At a recent conclave of business leaders and entrepreneurs at the Indian Institute of Foreign Trade, the question of inclusion and diversity in business and workplaces came up as a recurrent theme. Do India&’s workplaces represent the diverse composition of its population? Are women, people from smaller towns, cultural, religious and caste diversities adequately represented in the corporate world? And more importantly, do people from diverse backgrounds feel at home in a new social conditions?
This brings to the important theme of inclusion at workplaces, something that is being discussed and debated with fervour across the world. The world has in recent years become more porous and heterogeneous with migration of talent and increasingly diverse populations, making inclusion an important aspect of workplace policy. Two decades back when India was yet to embrace the concept of start-ups, entrepreneurship was not for everyone, and businesses adhered to traditional ways of working, diversity and inclusion were not among the key issues facing business administrators. However, for human resource managers of today, it pays to have a workplace that ensures heterogeneity of backgrounds and sensibilities doesn’t impede teamwork.
In a world of free flow of people and brain, no work community can be a monolith, and without doubt, people of multiple origins bring to an organisation is immensely enriching. Not just race, colour, gender, caste or sexual preferences, even individual personality traits add to the diversity of a workplace. Some employees may be more adventurous in their attitude and advocate risk taking while others may believe more in playing safe. Some may be brilliant in ideation while others may be finer executors. Effectively, it is a combination of all kinds of people that lends strength to an organisation.
On a macro level, when considered for a country like India, adequate representation and assimilation of all groups and subgroups in the economy will ensure better streamlining of India&’s potential and would boost innovation and free thinking. An organisation&’s work culture should be cultivated to ensure a complete assimilation and acceptance. For example, in an organisation of 100 people, even if there are three non-Hindi speakers, it is imperative for the managers to ensure that all communication is delivered with sincerity and that they do not feel out-of-place because of their linguistic difference.

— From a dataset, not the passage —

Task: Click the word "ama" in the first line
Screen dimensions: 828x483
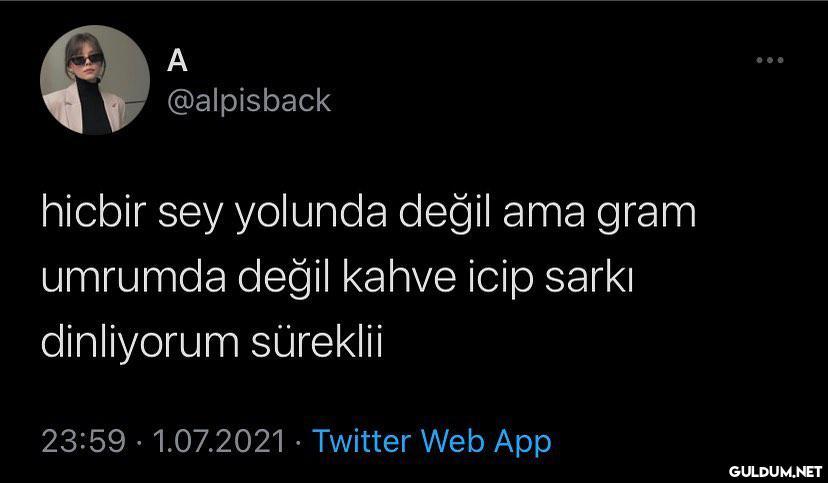Action: 544,215
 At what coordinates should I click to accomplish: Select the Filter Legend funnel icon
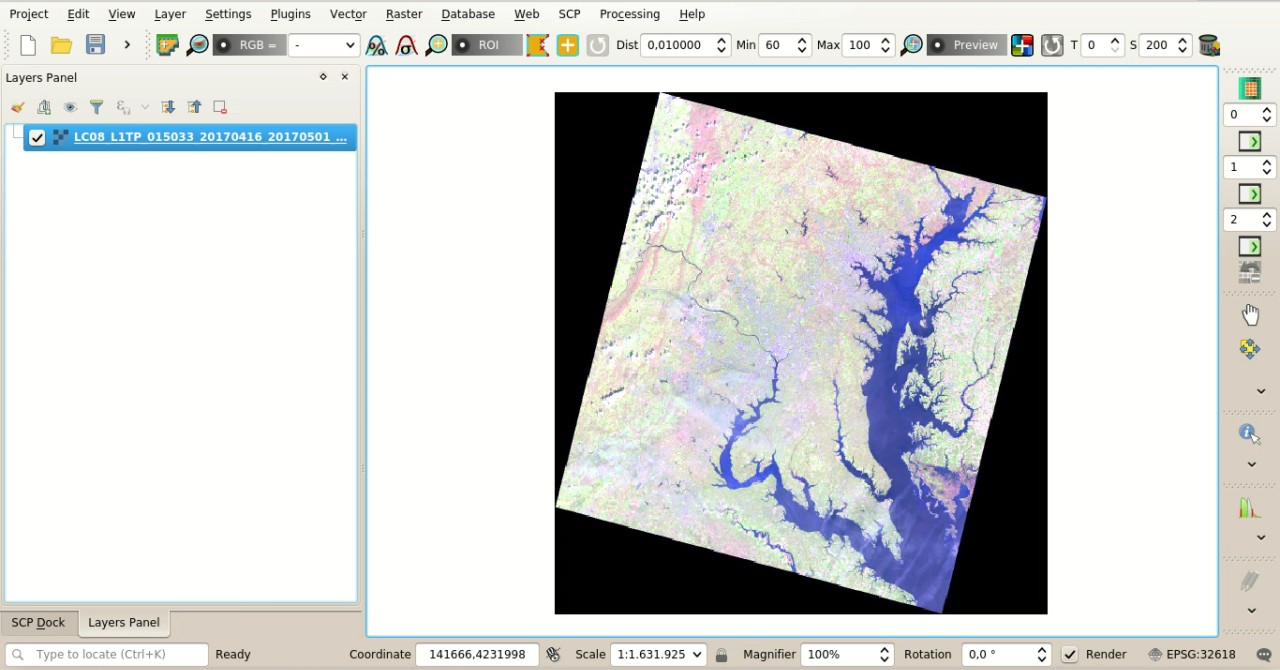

Women employees should not feel sidelined because men occupy all decision-making powers. Similarly, an organisational culture should ensure that a homosexual employee is not differentiated, discriminated or ridiculed for being different. It is the moral responsibility to make sure each individual is respected for the abilities and not discriminated against for any reason.
An environment of greater involvement, respect and connection among peers helps generate greater sense of belonging among employees and ensures higher rates of success for a business. The organistions of the 21st century need inclusive diversity to succeed. On a global level too, the question of diversity is a case in point. While the United States of America, which has traditionally been a heterogeneous society finds it relatively easier to ensure inclusion of diversity as compared to the more homogenous European nations.

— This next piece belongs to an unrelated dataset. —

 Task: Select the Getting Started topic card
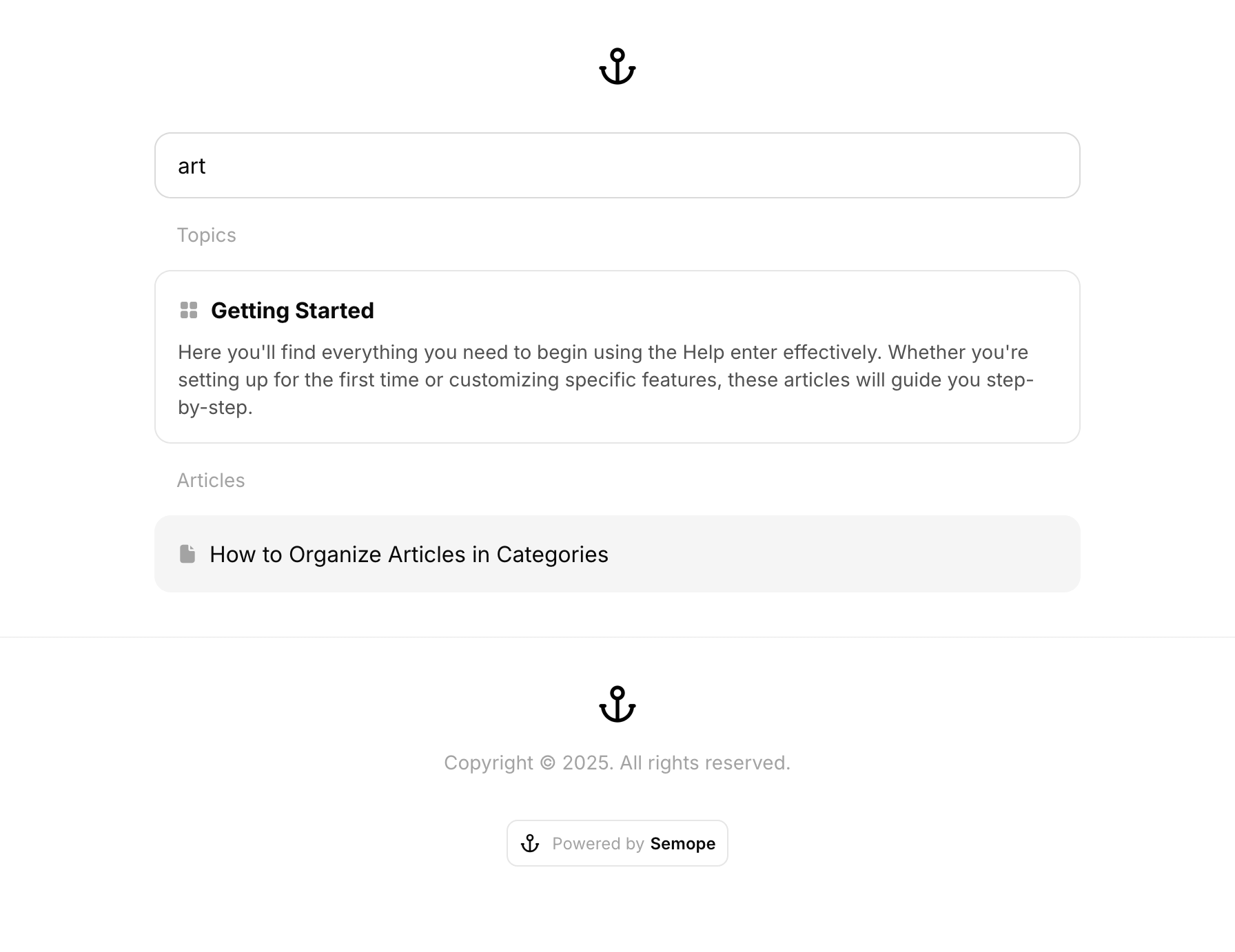point(617,357)
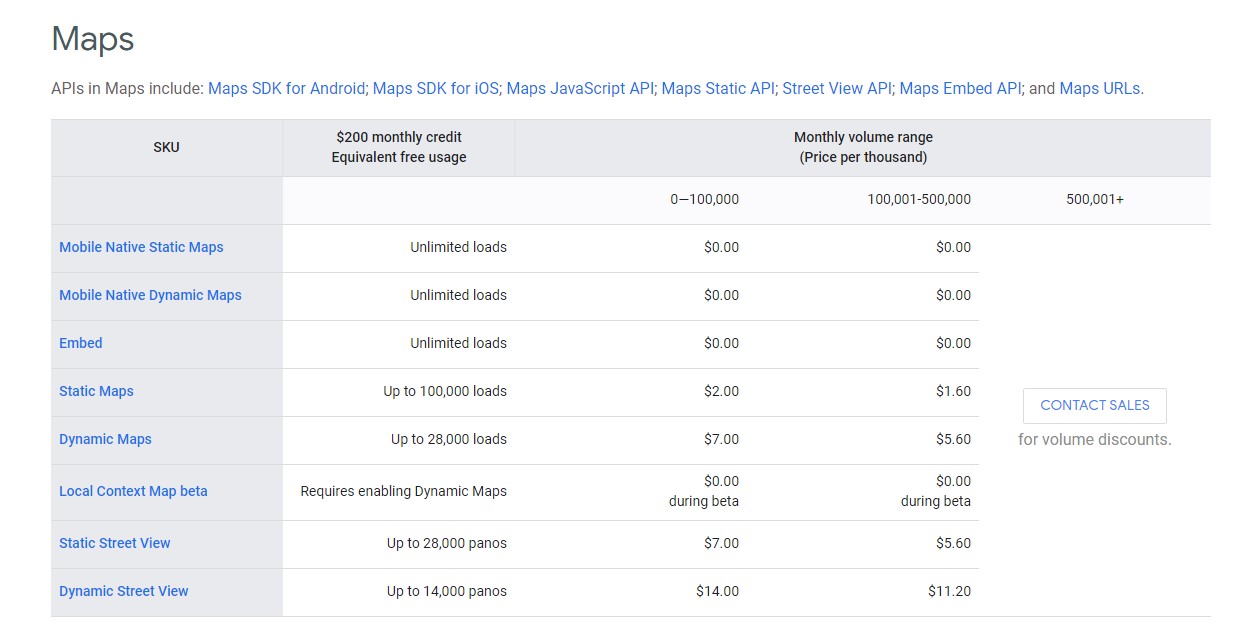Open the Street View API link
This screenshot has height=628, width=1257.
click(x=836, y=89)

In recent years, several European countries such as France, Greece, Italy, which have witnessed an influx of migrants have witnessed tensions over the question of assimilation. India is not new to diversity, yet often our behaviour displays undesirable, even xenophobic tendencies. The experiences of people from the North-east India in Delhi as well as those from African nations reflect our problem with assimilation.

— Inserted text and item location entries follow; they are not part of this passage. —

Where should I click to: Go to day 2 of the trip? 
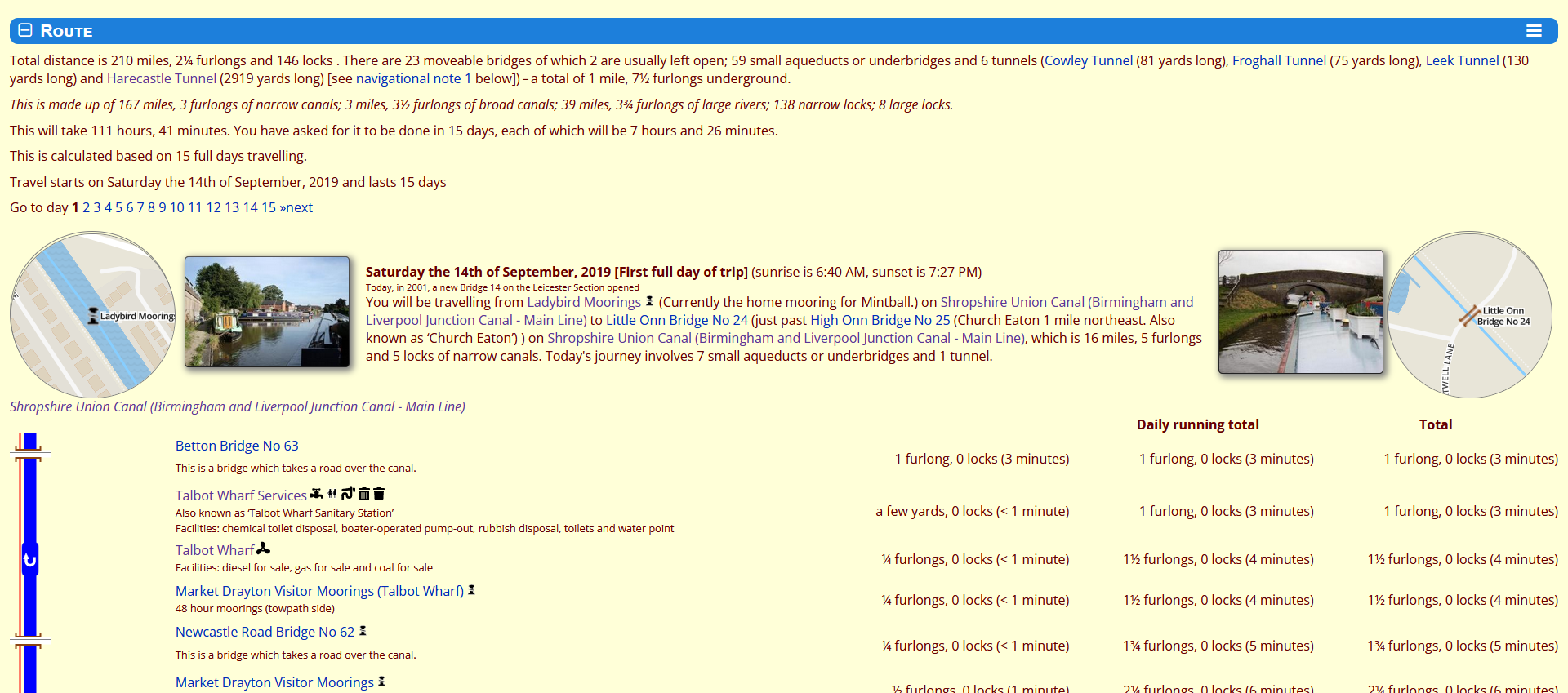coord(86,207)
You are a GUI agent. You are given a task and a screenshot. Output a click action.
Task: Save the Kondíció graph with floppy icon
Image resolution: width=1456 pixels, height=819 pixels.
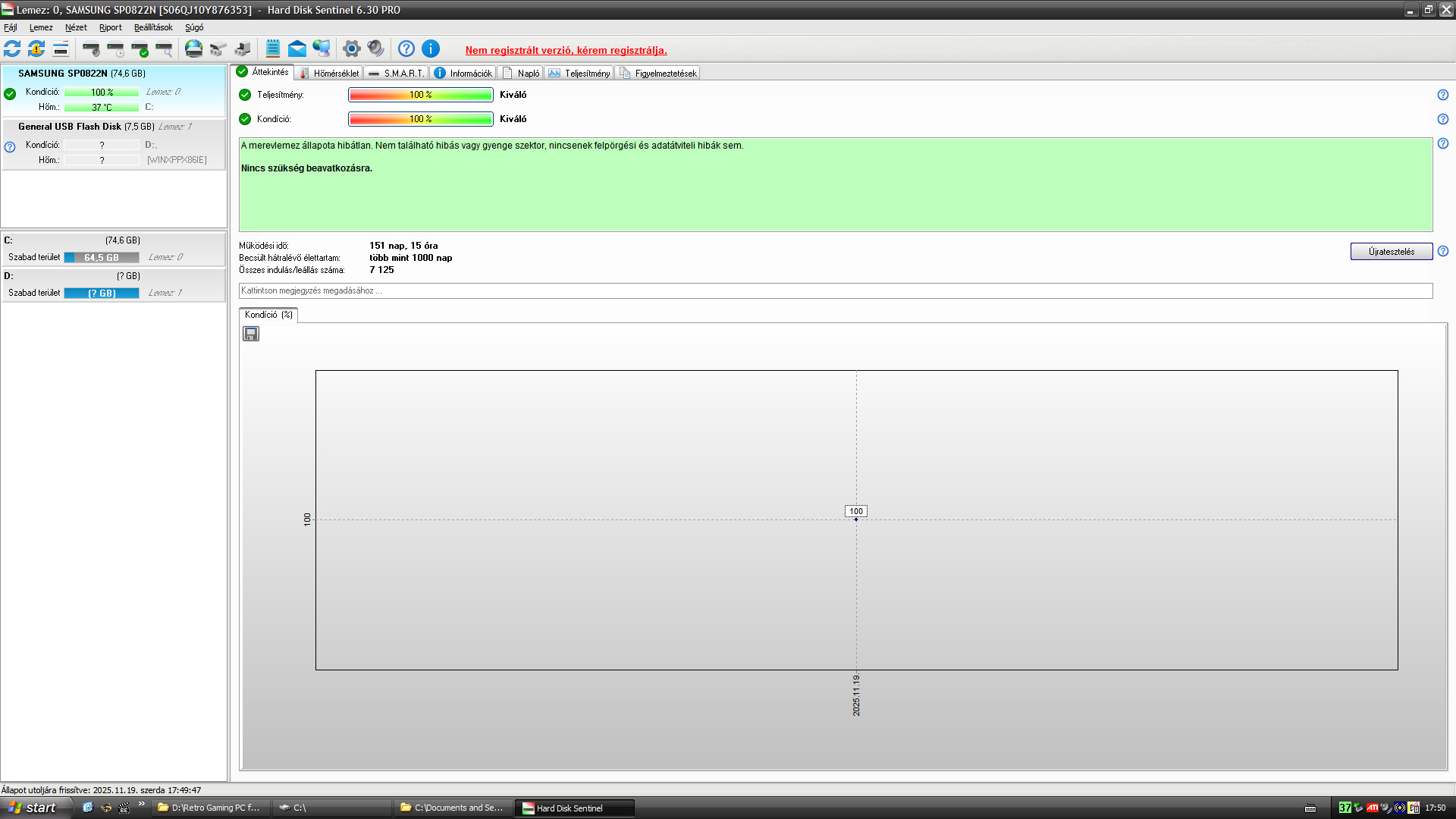tap(251, 334)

A workplace is in some ways a microscopic representation of a nation where good assimilation policies automatically translate into a better society and ensures a sense of belongingness. Having a diversity-friendly set-up helps to enhance the productivity of individual employees. From there, the world on a macro level as well as business organisations on a micro level will only grow more diverse. Making diversity acceptable and putting it into practice is what managers trained in inclusion need to do.